= Texto =
+ + + +

Amor, devoção, companheirismo e uma vida em comum. Talvez tenha sido esse o motivo. Mas é difícil crer que nos dias de hoje isso seja possível, por mais importante que tenham sido um para o outro em vida. Mas que diferença tem a época, talvez isso não faça sentido, talvez eu queira encontrar uma desculpa, uma razão…

Talvez o amor baste para explicar. Mas é tão abstrato, intangível! Duas vidas interrompidas… Talvez existam mais casos de Romeu e Julieta, Tristão e Isolda na vida real do que eu imaginava.

Até que ponto a morte é o fim?

Hoje soube de um casal que decidiu dar fim a vida por não poderem, imagino eu, viverem e sobreviverem sem a companhia um do outro. Conheço apenas fragmentos da história, que como é bastante comum, certamente foi modificada e distorcida conforme os boatos foram sendo espalhados.

Segundo soube, era um casal de idosos e que o marido vinha tendo alguns problemas de saúde nos últimos tempos. Ontem foram encontrados, marido e mulher sem vida, enforcados… foram sepultados juntos.

Falta-me palavras, deviam se importar bastante um com o outro a ponto de interromper a vida, algo tão grandioso. Acharam que a morte era o fim…realmente não estou certa disso!

Penso que escolheram um fim trágico para essa história de amor que possivelmente tenha sido intensa e apesar do desfecho escolhido por eles, bonita. Essa história me comoveu, tal como uma história contada num livro. Mas foi real, um amor vivido até as últimas conseqüências e que agora não temos idéia de quão intensos foram seus sentimentos e se realmente essa história tenha chegado ao fim… talvez porque para mim, a morte não signifique o fim.

+ + + +

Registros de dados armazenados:
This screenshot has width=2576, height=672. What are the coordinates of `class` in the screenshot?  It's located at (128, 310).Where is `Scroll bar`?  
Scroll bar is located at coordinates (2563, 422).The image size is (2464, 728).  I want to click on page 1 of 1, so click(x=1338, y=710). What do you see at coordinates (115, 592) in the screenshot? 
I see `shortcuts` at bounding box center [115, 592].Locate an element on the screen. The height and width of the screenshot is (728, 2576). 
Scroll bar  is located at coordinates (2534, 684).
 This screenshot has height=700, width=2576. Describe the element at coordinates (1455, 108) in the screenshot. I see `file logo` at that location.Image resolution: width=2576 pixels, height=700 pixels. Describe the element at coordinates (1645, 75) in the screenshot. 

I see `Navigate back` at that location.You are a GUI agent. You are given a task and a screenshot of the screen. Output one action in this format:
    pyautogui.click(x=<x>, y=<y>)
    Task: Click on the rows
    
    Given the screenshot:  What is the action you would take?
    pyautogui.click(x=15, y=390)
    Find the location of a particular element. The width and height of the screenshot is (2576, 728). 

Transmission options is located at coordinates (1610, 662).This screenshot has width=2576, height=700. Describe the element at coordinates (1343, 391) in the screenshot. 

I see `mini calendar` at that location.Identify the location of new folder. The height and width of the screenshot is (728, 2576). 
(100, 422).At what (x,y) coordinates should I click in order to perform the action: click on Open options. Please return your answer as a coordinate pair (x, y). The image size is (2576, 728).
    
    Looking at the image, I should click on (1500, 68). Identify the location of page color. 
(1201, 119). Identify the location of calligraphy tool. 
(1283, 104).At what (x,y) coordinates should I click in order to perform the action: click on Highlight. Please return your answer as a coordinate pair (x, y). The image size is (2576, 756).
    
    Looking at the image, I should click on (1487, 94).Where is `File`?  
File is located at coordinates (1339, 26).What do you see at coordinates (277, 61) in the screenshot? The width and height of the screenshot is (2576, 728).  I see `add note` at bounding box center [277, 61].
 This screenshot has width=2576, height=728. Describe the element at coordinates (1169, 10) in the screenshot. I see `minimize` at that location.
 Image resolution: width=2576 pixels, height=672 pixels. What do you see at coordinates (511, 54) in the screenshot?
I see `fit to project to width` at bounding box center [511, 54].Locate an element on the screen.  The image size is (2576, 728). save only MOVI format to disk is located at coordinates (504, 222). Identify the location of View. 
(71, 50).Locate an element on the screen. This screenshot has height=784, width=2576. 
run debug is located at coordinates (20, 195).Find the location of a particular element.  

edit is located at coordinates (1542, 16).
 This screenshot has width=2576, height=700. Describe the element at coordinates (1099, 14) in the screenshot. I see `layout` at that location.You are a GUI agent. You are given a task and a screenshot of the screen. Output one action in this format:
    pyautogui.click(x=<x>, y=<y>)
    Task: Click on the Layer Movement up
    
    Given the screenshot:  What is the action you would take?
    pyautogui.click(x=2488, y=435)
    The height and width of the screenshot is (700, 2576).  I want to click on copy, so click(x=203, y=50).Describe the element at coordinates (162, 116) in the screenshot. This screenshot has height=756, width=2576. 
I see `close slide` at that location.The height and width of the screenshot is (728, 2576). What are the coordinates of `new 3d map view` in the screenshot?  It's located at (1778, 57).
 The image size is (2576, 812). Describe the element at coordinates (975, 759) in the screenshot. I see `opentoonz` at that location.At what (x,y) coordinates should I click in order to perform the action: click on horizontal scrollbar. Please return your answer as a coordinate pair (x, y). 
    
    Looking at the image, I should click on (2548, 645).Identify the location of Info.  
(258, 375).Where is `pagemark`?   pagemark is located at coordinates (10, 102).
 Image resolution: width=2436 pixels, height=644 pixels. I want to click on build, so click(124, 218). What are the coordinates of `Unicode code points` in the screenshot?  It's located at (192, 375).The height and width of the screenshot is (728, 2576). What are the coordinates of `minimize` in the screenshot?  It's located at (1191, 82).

+ + + +

= Instruções da tarefa =
Extraia do texto sobre o casal de idosos, sem alterações, o trecho que vai de "Talvez o amor" a "foram sepultados juntos.".

= Tarefa concluída =
Talvez o amor baste para explicar. Mas é tão abstrato, intangível! Duas vidas interrompidas… Talvez existam mais casos de Romeu e Julieta, Tristão e Isolda na vida real do que eu imaginava.

Até que ponto a morte é o fim?

Hoje soube de um casal que decidiu dar fim a vida por não poderem, imagino eu, viverem e sobreviverem sem a companhia um do outro. Conheço apenas fragmentos da história, que como é bastante comum, certamente foi modificada e distorcida conforme os boatos foram sendo espalhados.

Segundo soube, era um casal de idosos e que o marido vinha tendo alguns problemas de saúde nos últimos tempos. Ontem foram encontrados, marido e mulher sem vida, enforcados… foram sepultados juntos.